Cyprus has consistently outperformed projections since the financial crisis of 2012. For the fourth year in a row, the Cypriot national budget will produce a surplus and avoid austerity measures.

For the fourth year running, the Cypriot national budget will produce a surplus. This is good news for the country’s growing economy and increases confidence for foreign investors as well as local markets. The 2019 budget provides for a revenue of 8.5 billion euro, and an expenditure of 7.9 billion euro. This will leave Nicosia a surplus of 600 million euro, putting it in line with EU regulations and accounting for three per cent of the Cypriot GDP. It’s also a further improvement from this year’s budget, which leaves the government with 190 million euros, one-third of the suprlus planned for 2019.

This is great news for the Cypriot government as well as the island’s residents. Cypriot Finance Minister Harris Georgiades has assured the populace that Cyprus will continue the gradual return to pre-crisis salaries and pensions, and also assured creditors that Cyprus will not return to the fiscal practices that presaged the crisis.

“The 2019 budget is a surplus one as was the budget for this year. It does not in any way lead to a fiscal loosening, but is not an austerity budget either”, Georgiades said. “The strong recovery of the economy allows us to turn deficits into surpluses”, he told reporters. “The basic objective of economic policy is to consolidate development, and I think that the state budget is a prerequisite for sustainable growth and avoiding deficits in the past”.

Since the Cypriot banking crisis in 2012, Cyprus received bailout funds from both Europe and Russia. In return for 10 billion euros in assistance, Cyprus had to hand over the vast majority of its control over the country’s economy. The bailout support program featured financial transfers through March of 2016, but outperforming all projections, Cyprus regained access to private and international lending markets as early as June 2014 – nearly two years ahead of schedule. In 2016, Cyprus exited a three-year economic probation period imposed by the Eurogroup and the International Monetary Fund, which instituted strict austerity. Key reforms instituted since then have made a noticeable and positive impact on the Cypriot economy.

As part of the reforms, the government passed new laws that amended the framework for foreclosure and insolvency, as well as on loan sales. They also overhauled the public sector’s human resource management and ongoing privitisations, part of Cyprus’ ongoing economic liberalisation.


According to the International Monetary Fund World Economic Outlook for 2017, Cyprus GDP per capita ranks 19th in Europe and 35th in the world.
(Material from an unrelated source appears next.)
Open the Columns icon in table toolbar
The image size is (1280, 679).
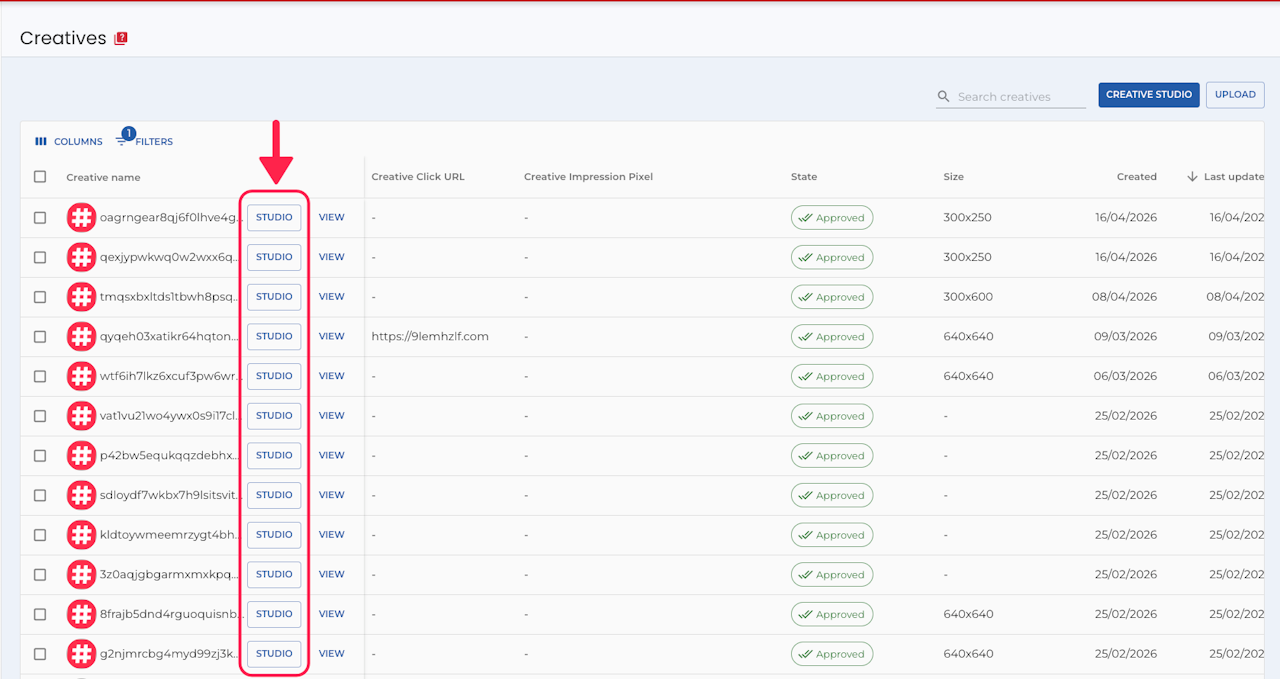[41, 141]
Copyright: Elexey Gresser/Shutterstock.com

Another notable reform addressed effective management for non-performing loans (NPLs), a problem that ultimately caused the demise of the Cyprus Cooperative Bank. “The legacy problem of NPLs is, in my view, a priority”, stated Georgiades in an interview with the South EU Summit last month. The Cypriot government, under a scheme called project Estia, created an asset management company to deleverage NPLs from Cypriot banks. “Such moves are important in the sense that they signify a break with the past”, Georgiades said, convinced that the Estia will create a fresh start and stabilise the banking sector, a tool that has been effective in other Europe countries, like Spain.

The government also issued 3.2 billion euro in bonds earlier this year, which was part of the agreement between the Hellenic Bank and CCB, when the former took on the majority of CCB’s primarily performing loans.
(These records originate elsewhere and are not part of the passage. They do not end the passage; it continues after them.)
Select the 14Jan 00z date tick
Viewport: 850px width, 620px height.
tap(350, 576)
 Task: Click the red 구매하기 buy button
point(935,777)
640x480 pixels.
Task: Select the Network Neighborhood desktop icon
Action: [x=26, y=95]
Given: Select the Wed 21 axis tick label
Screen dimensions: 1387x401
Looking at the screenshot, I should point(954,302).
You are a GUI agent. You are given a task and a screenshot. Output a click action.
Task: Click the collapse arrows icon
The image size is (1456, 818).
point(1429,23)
While Cypriot public debt still exceeds the size of the economy, Georgiades said that the public debt ratio should dip from this year’s expected 104 per cent to below 100 per cent in the coming year. The economy is expected to continue to grow at a rate of 3.8 per cent of GDP. Last year, the growth rate topped four per cent.

Cyprus’ new budget for next year reduces the defence levy, though the Electronic Authority of Cyprus (EAC) refuses to slash taxes on electricity, to the consternation of many. The new budget also provides funds for the creation of a junior ministry in charge of tourism, a significant part of the Cypriot economy, which suffered during the financial crisis. In addition, funds were earmarked for a national health scheme as well as for a “chief scientist”, to head an institution to reform research and innovation. 250 million euro are also allocated for e-governance, which Georgiades called “the most effective form of public sector reform”. In total, public expenditure is expected to increase by a healthy three per cent to allow for these and other projects.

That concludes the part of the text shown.